(ATTN: UPDATES with Yoon's comment on summit in 13th para)
By Lee Haye-ah and Byun Duk-kun
SEOUL/WASHINGTON, April 28 (Yonhap) -- Incoming President Yoon Suk-yeol and U.S. President Joe Biden will hold their first summit in Seoul on May 21 to discuss the alliance between the two countries, North Korea policy, and other regional and international issues, officials said Thursday.
Biden's visit, set for May 20-22, will come only 10 days after Yoon takes office on May 10, and their planned meeting will mark the earliest-ever Korea-U.S. summit to take place following a South Korean president's inauguration.
"President-elect Yoon Suk-yeol plans to hold in-depth discussions with President Biden on a wide range of issues, including developing the South Korea-U.S. alliance and cooperation on North Korea policy, as well as economic security and key regional and international issues," Yoon's spokesperson Bae Hyun-jin said in a statement.
"Through this, we expect a historic turning point will be provided to further develop the two countries' comprehensive strategic alliance," she said.
Biden's visit will mark his first to South Korea since he took office in January last year.
The visit will come as tensions have been running high on the Korean Peninsula in the wake of North Korea's successful test-firing of an intercontinental ballistic missile and concerns Pyongyang could also carry out a nuclear test.
Earlier this week, North Korean leader Kim Jong-un also held a military parade and threatened to proactively use nuclear weapons, rather than possessing them only as a war deterrent, if anyone attempts to violate the country's "fundamental interests."
Bae said Yoon welcomed Biden's decision to visit South Korea and that the two countries plan to work closely together through diplomatic channels to ensure a successful visit by the U.S. president.
The transition team will also make full preparations for the visit, she said.
Yoon has made clear his top foreign policy goal is to strengthen the alliance relationship with the U.S.
Biden was the first foreign leader to speak with Yoon after his election on March 9, and early this month the president-elect sent his first policy consultation delegation to Washington with a letter for the U.S. president.
Yoon said Wednesday he believes Biden's visit will be a "good opportunity" for the alliance to be "comprehensively reinforced."
"I expect the upcoming South Korea-U.S. summit to be a timely meeting for close consultations on the South Korea-U.S. alliance, including economic security and science and technology cooperation, at a time when North Korea's nuclear and missile threats and global supply chain anxieties are intensifying," he said Thursday through his spokesperson.

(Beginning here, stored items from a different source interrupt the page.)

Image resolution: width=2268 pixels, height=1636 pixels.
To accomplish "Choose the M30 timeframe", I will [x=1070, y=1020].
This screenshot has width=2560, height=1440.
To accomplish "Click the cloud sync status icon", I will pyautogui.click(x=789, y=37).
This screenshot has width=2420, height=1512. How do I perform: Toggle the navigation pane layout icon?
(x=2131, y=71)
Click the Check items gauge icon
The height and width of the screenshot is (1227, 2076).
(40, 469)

The White House also announced the trip, saying the U.S. president will travel to South Korea and Japan from May 20-24 for summits with both countries' leaders.
"This trip will advance the Biden-Harris Administration's rock-solid commitment to a free and open Indo-Pacific and to U.S. treaty alliances with the Republic of Korea and Japan," White House press secretary Jen Psaki said in a statement.
"The leaders will discuss opportunities to deepen our vital security relationships, enhance economic ties and expand our close cooperation to deliver practical results," she said.
In Tokyo, Biden will also meet with the leaders of the Quadrilateral Security Dialogue (Quad), a U.S.-led security partnership also involving Australia, Japan and India.
Yoon told The Wall Street Journal in a recent interview that he will "positively review joining" Quad if South Korea is invited.
The grouping is seen as aimed at countering China's rise, and South Korea's participation could have far-reaching consequences for diplomatic and economic relations with its biggest trading partner.
During the campaign, Yoon had pledged to increase South Korea's participation in various working groups under Quad.